◆ Records supplied:
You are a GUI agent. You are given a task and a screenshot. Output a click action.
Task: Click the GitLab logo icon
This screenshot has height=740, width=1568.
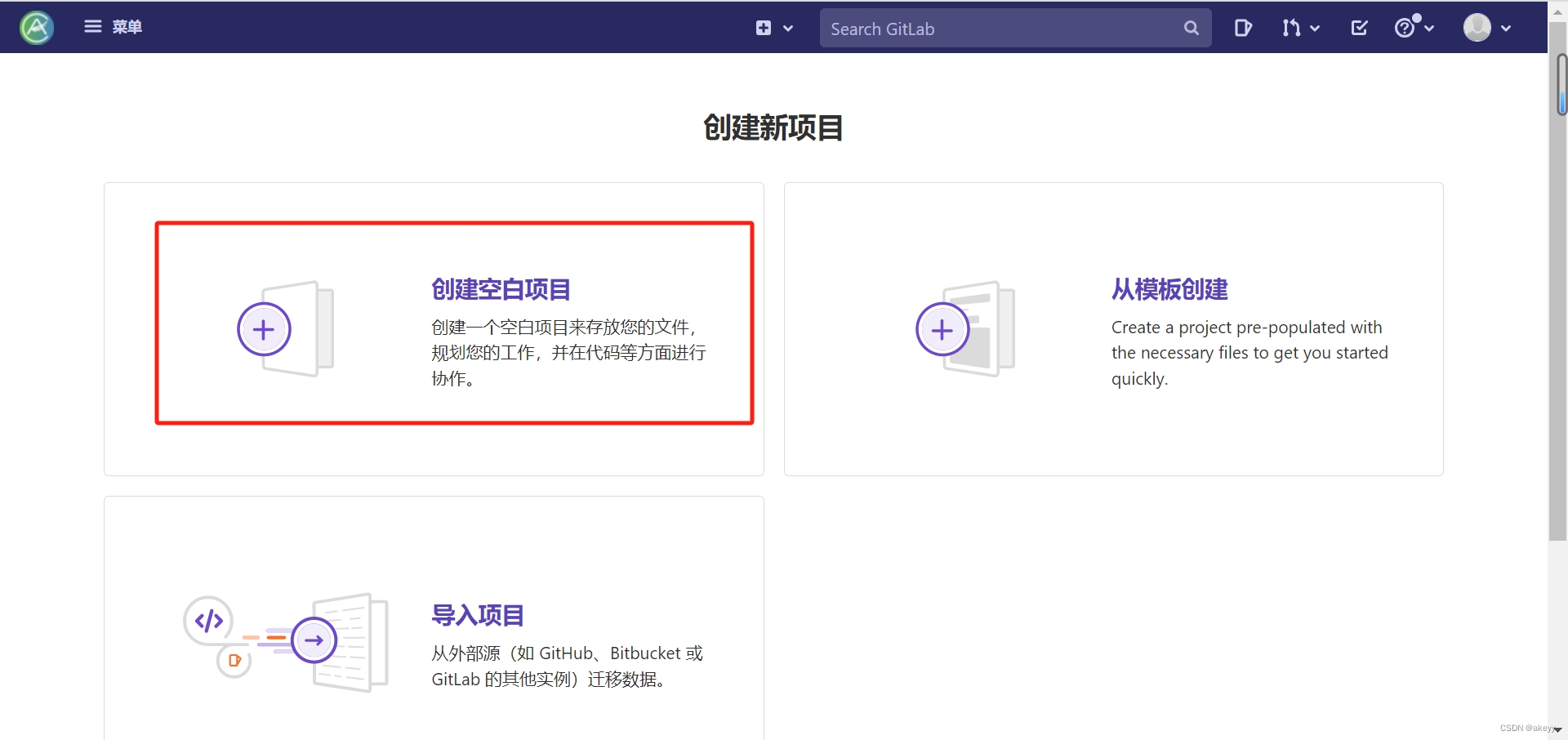pyautogui.click(x=36, y=27)
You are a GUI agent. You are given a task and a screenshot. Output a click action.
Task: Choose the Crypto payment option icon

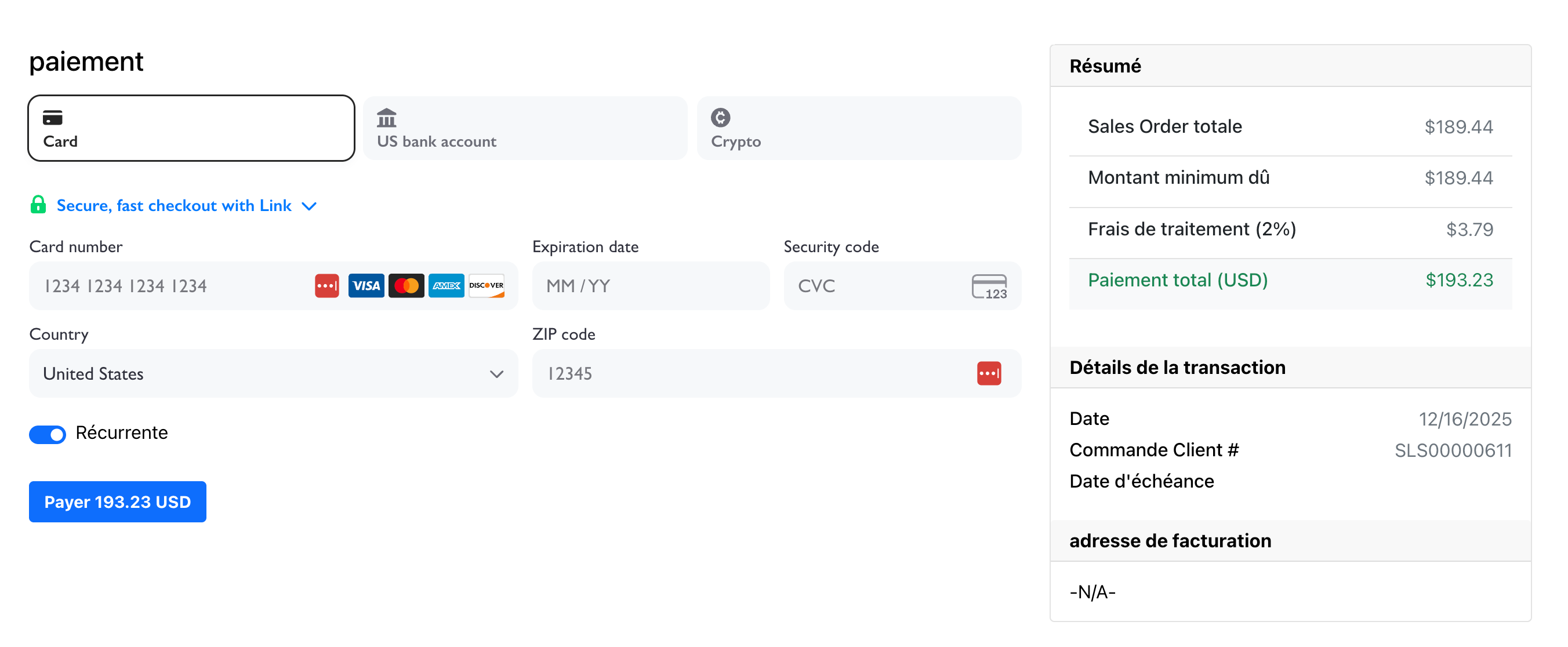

◆ Problem description:
Each record above should be repeated exactly, please, without pictures.

◆ Exercise output:
You are a GUI agent. You are given a task and a screenshot. Output a click action.
Task: Click the GitLab logo icon
This screenshot has height=740, width=1568.
pyautogui.click(x=36, y=27)
You are a GUI agent. You are given a task and a screenshot. Output a click action.
Task: Choose the Crypto payment option icon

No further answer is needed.